Saved data entries
= = = =
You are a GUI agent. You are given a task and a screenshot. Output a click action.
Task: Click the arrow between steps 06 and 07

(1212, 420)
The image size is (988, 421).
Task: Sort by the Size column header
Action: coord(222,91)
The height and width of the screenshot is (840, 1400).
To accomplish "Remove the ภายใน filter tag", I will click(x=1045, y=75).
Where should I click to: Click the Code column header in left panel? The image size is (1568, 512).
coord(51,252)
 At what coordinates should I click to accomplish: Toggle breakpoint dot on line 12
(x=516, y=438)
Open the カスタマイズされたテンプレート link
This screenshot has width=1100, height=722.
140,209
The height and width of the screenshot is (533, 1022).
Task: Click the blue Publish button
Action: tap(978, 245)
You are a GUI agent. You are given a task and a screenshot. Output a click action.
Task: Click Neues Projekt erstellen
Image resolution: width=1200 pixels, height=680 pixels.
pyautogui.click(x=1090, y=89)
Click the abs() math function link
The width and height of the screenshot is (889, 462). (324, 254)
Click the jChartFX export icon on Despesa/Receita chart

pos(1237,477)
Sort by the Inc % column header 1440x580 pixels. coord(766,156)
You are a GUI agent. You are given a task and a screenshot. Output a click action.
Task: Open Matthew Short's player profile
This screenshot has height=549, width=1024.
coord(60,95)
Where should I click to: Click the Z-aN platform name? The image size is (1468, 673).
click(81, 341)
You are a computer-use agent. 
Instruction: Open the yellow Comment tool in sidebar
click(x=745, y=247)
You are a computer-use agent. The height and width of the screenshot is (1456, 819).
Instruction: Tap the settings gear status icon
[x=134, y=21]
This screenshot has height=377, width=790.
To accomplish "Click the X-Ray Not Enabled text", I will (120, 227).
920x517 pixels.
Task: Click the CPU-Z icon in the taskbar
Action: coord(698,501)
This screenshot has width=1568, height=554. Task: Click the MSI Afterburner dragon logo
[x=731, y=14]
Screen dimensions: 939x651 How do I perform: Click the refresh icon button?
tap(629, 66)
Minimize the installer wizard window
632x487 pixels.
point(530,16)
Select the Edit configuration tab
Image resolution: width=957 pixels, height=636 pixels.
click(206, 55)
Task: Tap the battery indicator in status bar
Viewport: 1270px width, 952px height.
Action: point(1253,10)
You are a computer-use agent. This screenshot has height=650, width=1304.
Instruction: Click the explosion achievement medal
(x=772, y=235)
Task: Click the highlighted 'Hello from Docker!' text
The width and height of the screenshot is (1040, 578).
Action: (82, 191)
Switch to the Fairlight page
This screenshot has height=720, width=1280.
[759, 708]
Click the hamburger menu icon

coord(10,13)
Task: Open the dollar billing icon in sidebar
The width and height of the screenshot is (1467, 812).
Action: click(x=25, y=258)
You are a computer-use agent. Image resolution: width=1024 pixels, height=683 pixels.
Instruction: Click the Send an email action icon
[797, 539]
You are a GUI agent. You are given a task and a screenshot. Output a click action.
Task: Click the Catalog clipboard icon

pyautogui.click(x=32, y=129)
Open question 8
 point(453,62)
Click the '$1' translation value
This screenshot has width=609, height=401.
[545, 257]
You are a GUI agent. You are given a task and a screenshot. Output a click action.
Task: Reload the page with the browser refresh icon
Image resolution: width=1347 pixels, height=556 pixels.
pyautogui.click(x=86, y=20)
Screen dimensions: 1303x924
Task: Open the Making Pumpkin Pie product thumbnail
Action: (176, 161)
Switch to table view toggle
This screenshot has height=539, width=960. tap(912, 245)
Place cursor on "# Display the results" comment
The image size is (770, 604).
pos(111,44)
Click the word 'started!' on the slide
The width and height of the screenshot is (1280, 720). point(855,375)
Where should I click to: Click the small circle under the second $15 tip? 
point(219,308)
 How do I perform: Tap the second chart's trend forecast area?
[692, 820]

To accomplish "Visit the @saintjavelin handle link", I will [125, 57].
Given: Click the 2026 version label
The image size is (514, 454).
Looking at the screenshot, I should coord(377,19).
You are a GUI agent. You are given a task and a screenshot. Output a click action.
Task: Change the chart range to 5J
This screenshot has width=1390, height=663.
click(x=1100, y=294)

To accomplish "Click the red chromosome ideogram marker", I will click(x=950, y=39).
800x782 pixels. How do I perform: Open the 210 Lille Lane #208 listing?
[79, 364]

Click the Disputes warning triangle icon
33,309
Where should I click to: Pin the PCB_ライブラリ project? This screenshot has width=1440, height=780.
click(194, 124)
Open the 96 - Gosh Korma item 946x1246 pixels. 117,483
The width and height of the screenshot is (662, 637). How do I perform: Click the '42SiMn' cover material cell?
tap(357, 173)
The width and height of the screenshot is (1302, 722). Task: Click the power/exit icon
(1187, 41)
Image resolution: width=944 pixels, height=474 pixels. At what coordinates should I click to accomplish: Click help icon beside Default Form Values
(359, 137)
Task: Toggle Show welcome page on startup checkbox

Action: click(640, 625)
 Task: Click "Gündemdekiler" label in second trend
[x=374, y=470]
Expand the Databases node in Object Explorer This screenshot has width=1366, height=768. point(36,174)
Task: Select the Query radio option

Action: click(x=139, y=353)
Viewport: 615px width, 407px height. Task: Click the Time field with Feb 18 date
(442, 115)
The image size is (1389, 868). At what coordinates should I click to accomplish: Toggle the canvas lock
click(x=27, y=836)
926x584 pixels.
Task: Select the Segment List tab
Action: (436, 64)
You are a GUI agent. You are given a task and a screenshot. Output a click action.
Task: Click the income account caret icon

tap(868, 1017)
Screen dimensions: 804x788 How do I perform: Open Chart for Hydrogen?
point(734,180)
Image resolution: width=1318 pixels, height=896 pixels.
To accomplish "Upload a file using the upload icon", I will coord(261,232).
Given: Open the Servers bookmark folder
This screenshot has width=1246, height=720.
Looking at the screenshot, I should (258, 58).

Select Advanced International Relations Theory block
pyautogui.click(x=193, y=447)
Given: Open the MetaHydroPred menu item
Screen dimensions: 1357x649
= = = =
> _Task to carry out_
Reproduce each line above that contains "computer".

> _Result of the task_
You are a computer-use agent. 
You are a computer-use agent. The height and width of the screenshot is (1456, 819).
You are a computer-use agent. This screenshot has height=650, width=1304.
You are a computer-use agent. Image resolution: width=1024 pixels, height=683 pixels.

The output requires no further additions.